Hay que desterrar a los mentirosos

Es mucho más agradable escribir sobre cualquier tema, más o menos intrascedente, al que se pueda aplicar un gramo de ironía, que sobre lo que voy a escribir, pero las cosas son como son.

Hoy se ha publicado la Encuesta de Población Activa y sus datos son escalofriantes. Si las cosas no cambian en los próximos meses la situación puede tornarse de emergencia nacional, porque una caída de estas características, producida en un periodo de tiempo tan corto, no creo que tenga precedentes.

Estamos en abril y hemos superado ya los cuatro millones de parados, y nuestra tasa de paro está ya en un 17,36%. Justo el doble que la media de todos los países europeos que, sin embargo, padecen la misma coyuntura económica que nosotros.

Cantabria no va mejor, ni mucho menos. Supera (en términos positivos) la media en tasa de paro, lógicamente, si tenemos en cuenta que hay regiones como Andalucía con una tasa del 24%, Canarias con un 26%, o Extremadura con un 21%.

La destrucción de empleo es enorme, porque la tasa de actividad apenas ha variado al alza.

En nuestra región estamos cerca de un 100% de variación interanual, es decir, en un sólo año hemos duplicado el número de parados. Yo algo así nunca lo había visto.

Cierto es que hemos tenido tasas de paro superiores (con el gobierno socialista de González llegamos a más del 23%). Lo inédito, lo absolutamente aterrador, es que en sólo un año de crisis económica hemos liquidado un camino de convergencia que había costado prácticamente catorce años. No se crea empleo con la misma facilidad con que se destruye, desgraciadamente.

Ayer en la Presentación del Anuario de Cantabria, Revilla volvió por sus fueros, y dijo lo que tantas veces le hemos escuchado: “aquí lo que sobran son los agoreros”. Es decir, los que predicen desdichas sin fundamento.

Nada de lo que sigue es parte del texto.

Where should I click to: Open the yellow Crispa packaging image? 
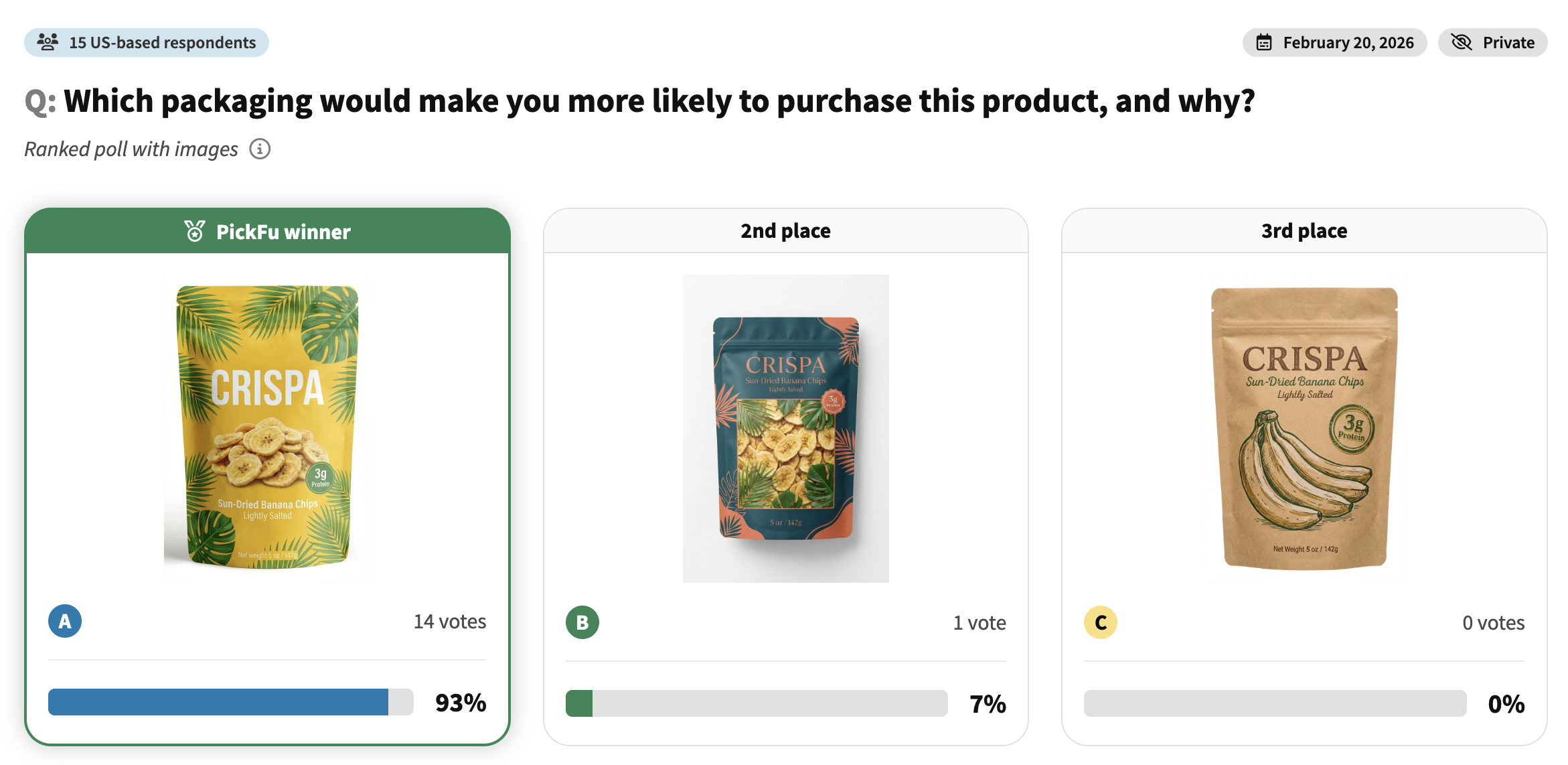267,427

Sé que lo ha dicho por nuestro Partido, eso es evidente. Lo que ocurre es que aquí ha habido dos comportamientos, y ninguno podría ser calificado de “agorero”. Ha habido quien ha mentido (y sigue mintiendo) hasta la náusea. Quien ha negado la evidencia, quien ha insultado al que predecía con acierto lo que venía, quien se ha agarrado y sigue agarrándose a cualquier falsedad con tal de seguir engañando; y, por otro lado, quien ha dicho la verdad, porque era evidente, porque se pronosticaba por decenas de informes, y porque los indicadores eran implacables. Aquí no hay agoreros, lo que hay es políticos que mienten y políticos que dicen la verdad.

No se puede tratar a los ciudadanos como a idiotas, ni como a niños (de hecho, los idiotas tratan a los niños como si fueran idiotas, y no niños)

Los ciudadanos son la parte esencial del problema y, sobre todo, las víctimas de la situación, por tanto merecen y deben saber la verdad. Y quien tiene responsabilidades públicas tiene además la obligación ineludible de decir la verdad, aunque sea , esta vez sí, una verdad incómoda.

Yo no voy al médico a que me engañe, y menos aún podré curarme si ,en vez de darme un diagnóstico duro, pero fiable, me dice que tengo un resfriado. Sólo se engaña a los terminales, y ni siquiera todos ellos quieren ser engañados. No creo (y desde luego espero) que la situación económica sea terminal, que es lo único que podría justificar a duras penas un engaño.

Zapatero, Revilla, Gorostiaga, Agudo y compañía, llevan un año entero mintiéndonos. Nos han dicho de todo menos la verdad. Y ya, de paso, han insultado al que ha cumplido con su deber moral y su responsabilidad política, es decir, a quien ha dicho las cosas como son.

Lo malo de las mentiras es que necesitan sustentarse en los comportamientos, y ahí viene lo grave: si digo que no pasa nada, lo demuestro no haciendo nada especial. Por lo que nos encontramos con una forma de gobernar y unos presupuestos que son el sostén de esa mentira. Seguimos despilfarrando, seguimos siendo cicateros con las políticas de empleo, seguimos a lo nuestro, en definitiva, porque aquí no pasa nada. ¿Cómo vamos a tomar medidas contra lo que no ocurre?.

A mi no me gusta desterrar a nadie, pero si hay que desterrar a alguien es a los mentirosos. A los Zapatero, Agudo, Revilla, Gorostiaga y compañía. Pero es un destierro simbólico y enormemente oportuno: un destierro de las tareas de gobierno.